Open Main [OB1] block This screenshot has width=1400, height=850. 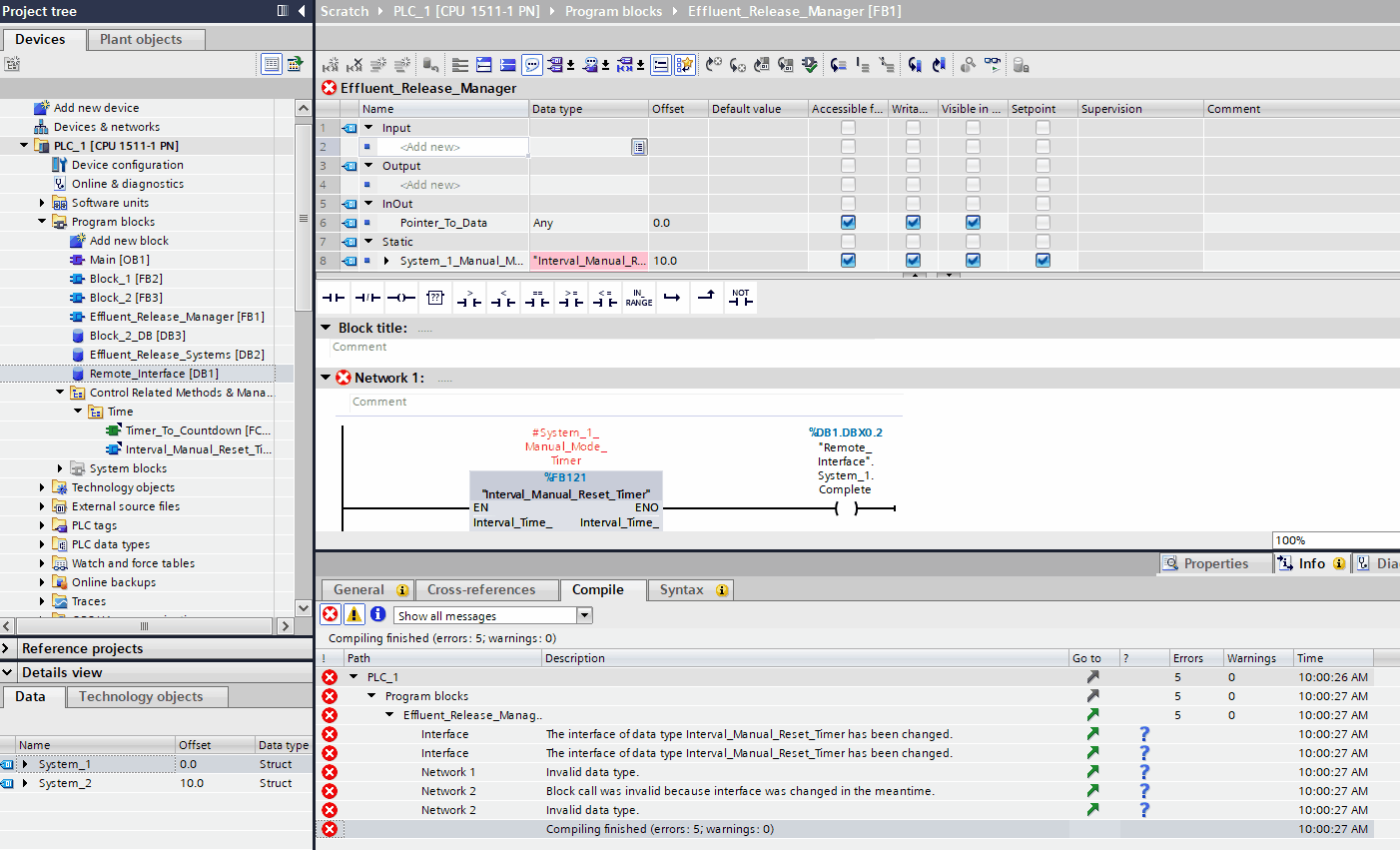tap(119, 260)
* * *
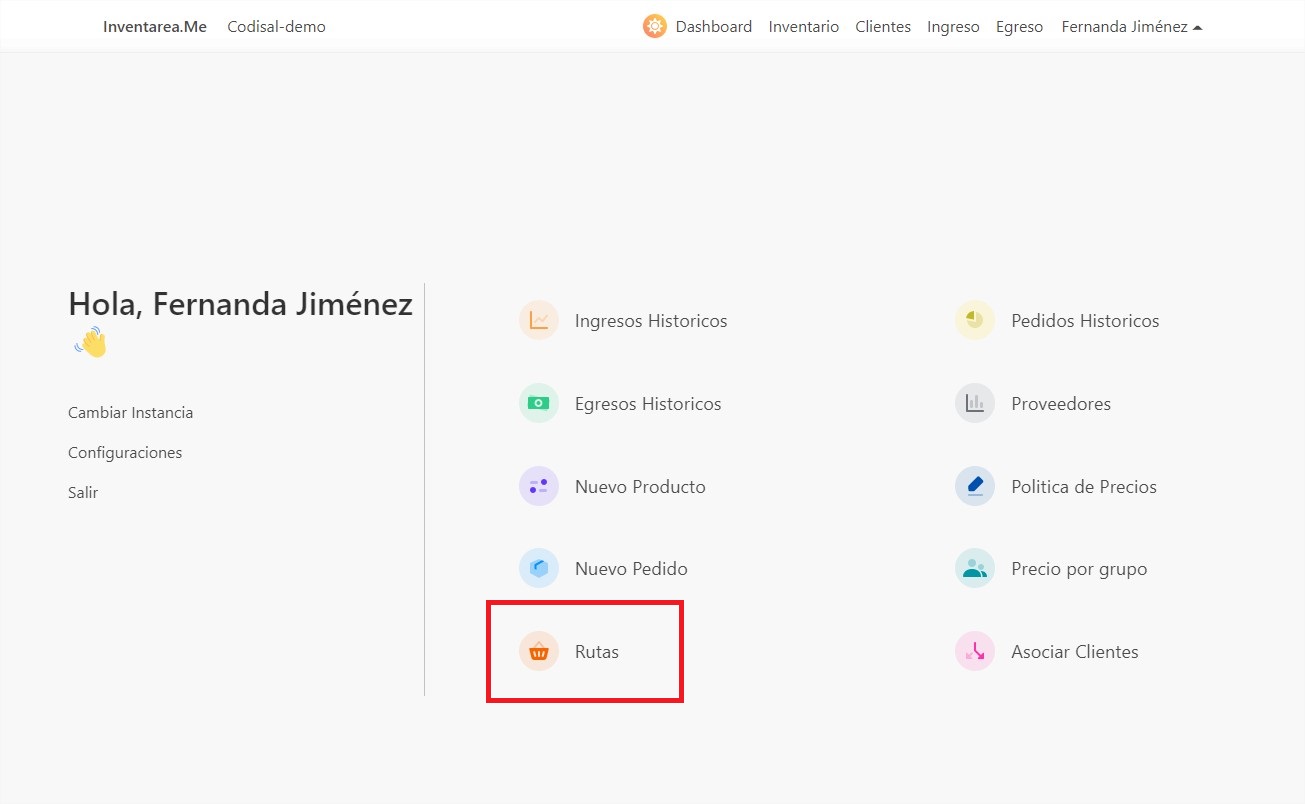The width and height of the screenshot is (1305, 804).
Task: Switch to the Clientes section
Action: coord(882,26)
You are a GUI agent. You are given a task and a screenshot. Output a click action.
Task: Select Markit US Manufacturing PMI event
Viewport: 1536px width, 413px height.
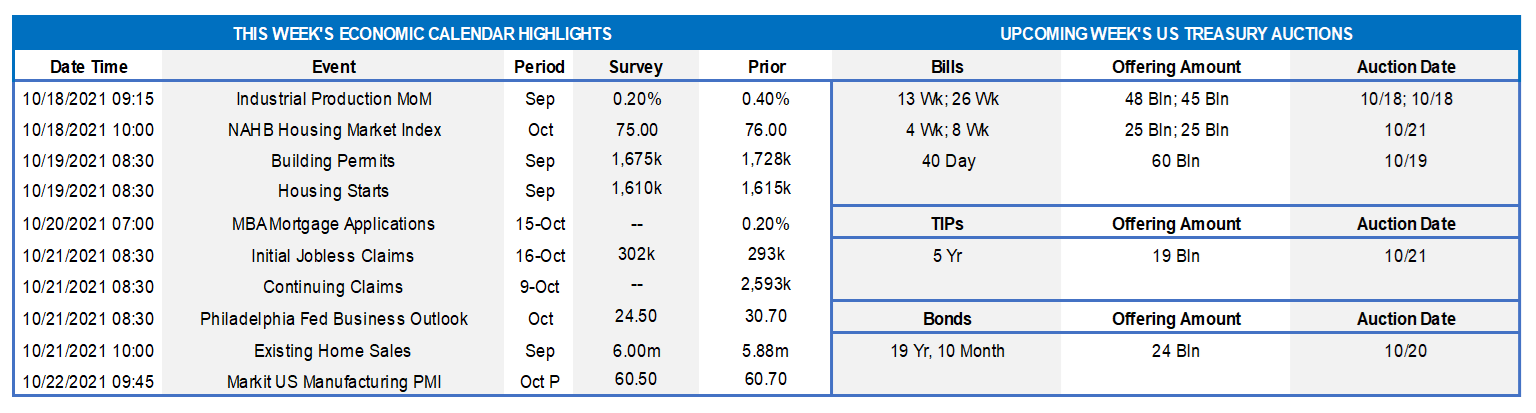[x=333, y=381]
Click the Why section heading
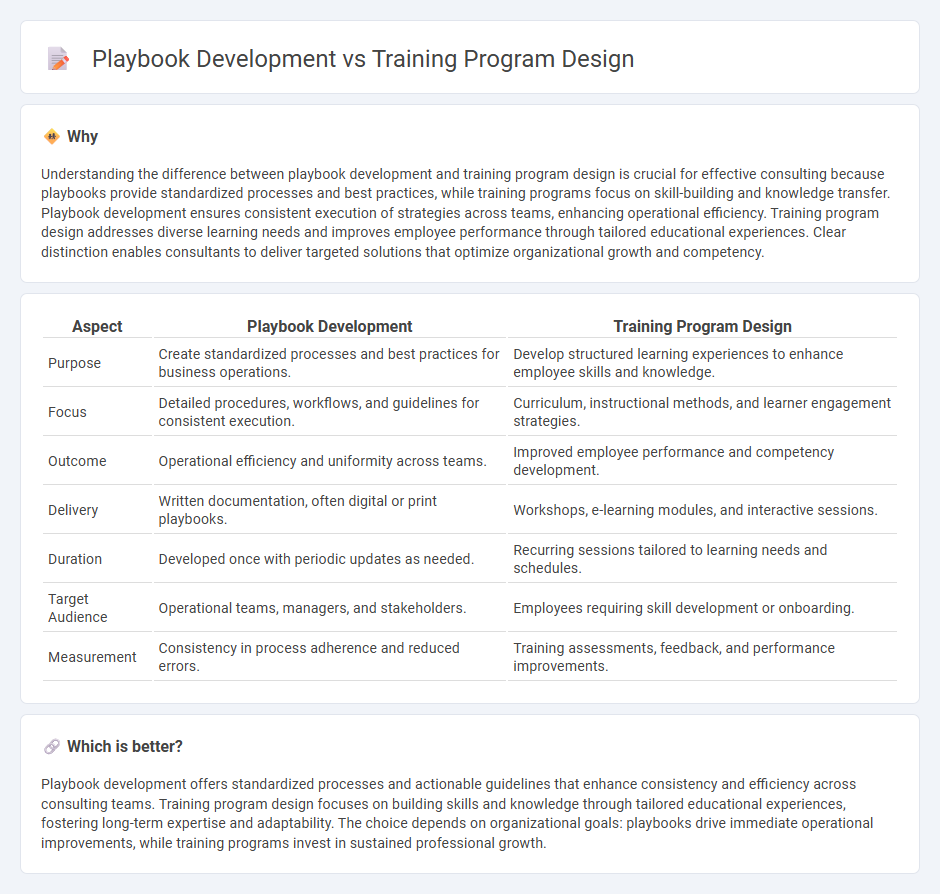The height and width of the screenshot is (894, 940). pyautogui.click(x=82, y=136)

What the task requires:
Put the lines starting at the one containing "You are a GUI" and ending at the one containing "The height and" into a Markdown table with the columns Row and Line text, numbering each row and skipping blank lines. Omit the pictures from the table.

Written answer:
| Row | Line text |
|---|---|
| 1 | You are a GUI agent. You are given a task and a screenshot. Output a click action. |
| 2 | Task: Select Markit US Manufacturing PMI event |
| 3 | Viewport: 1536px width, 413px height. |
| 4 | [x=333, y=381] |
| 5 | Click the Why section heading |
| 6 | The height and width of the screenshot is (894, 940). pyautogui.click(x=82, y=136) |